TASK TO CARRY OUT:
Copy out each of the items below word for word, keeping every line unchanged.

RECORDS TO USE:

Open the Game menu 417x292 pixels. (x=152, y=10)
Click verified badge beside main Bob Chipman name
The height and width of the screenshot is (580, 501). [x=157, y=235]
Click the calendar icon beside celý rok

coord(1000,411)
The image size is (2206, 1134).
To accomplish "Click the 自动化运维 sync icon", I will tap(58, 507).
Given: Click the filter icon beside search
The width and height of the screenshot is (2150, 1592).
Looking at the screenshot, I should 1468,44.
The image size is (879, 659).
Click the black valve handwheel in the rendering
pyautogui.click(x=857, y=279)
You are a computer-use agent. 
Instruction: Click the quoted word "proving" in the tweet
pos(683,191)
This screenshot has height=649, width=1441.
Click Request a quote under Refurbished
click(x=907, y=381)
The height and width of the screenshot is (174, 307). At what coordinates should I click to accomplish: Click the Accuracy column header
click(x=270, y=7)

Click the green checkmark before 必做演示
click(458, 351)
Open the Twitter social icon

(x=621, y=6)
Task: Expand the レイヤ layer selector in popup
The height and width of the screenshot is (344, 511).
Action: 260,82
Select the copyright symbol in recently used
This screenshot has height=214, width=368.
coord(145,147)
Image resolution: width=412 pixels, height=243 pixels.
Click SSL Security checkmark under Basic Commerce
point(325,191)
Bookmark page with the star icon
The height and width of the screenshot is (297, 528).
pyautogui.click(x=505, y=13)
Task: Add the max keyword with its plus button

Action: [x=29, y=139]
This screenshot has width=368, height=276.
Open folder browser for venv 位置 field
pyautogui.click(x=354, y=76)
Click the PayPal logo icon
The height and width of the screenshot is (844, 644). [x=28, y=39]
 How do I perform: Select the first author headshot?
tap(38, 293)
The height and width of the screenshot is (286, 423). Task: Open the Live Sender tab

ANSWER TO THE PROBLEM:
Open the Game menu 417x292 pixels. (x=152, y=10)
Click verified badge beside main Bob Chipman name
The height and width of the screenshot is (580, 501). [x=157, y=235]
Click the calendar icon beside celý rok

coord(1000,411)
The image size is (2206, 1134).
To accomplish "Click the 自动化运维 sync icon", I will tap(58, 507).
Given: Click the filter icon beside search
The width and height of the screenshot is (2150, 1592).
Looking at the screenshot, I should 1468,44.
The image size is (879, 659).
Click the black valve handwheel in the rendering
pyautogui.click(x=857, y=279)
You are a computer-use agent. 
Instruction: Click the quoted word "proving" in the tweet
pos(683,191)
This screenshot has height=649, width=1441.
Click Request a quote under Refurbished
click(x=907, y=381)
The height and width of the screenshot is (174, 307). At what coordinates should I click to accomplish: Click the Accuracy column header
click(x=270, y=7)

Click the green checkmark before 必做演示
click(458, 351)
Open the Twitter social icon

(x=621, y=6)
Task: Expand the レイヤ layer selector in popup
The height and width of the screenshot is (344, 511).
Action: 260,82
Select the copyright symbol in recently used
This screenshot has height=214, width=368.
coord(145,147)
Image resolution: width=412 pixels, height=243 pixels.
Click SSL Security checkmark under Basic Commerce
point(325,191)
Bookmark page with the star icon
The height and width of the screenshot is (297, 528).
pyautogui.click(x=505, y=13)
Task: Add the max keyword with its plus button

Action: [x=29, y=139]
This screenshot has width=368, height=276.
Open folder browser for venv 位置 field
pyautogui.click(x=354, y=76)
Click the PayPal logo icon
The height and width of the screenshot is (844, 644). [x=28, y=39]
 How do I perform: Select the first author headshot?
tap(38, 293)
The height and width of the screenshot is (286, 423). Task: Open the Live Sender tab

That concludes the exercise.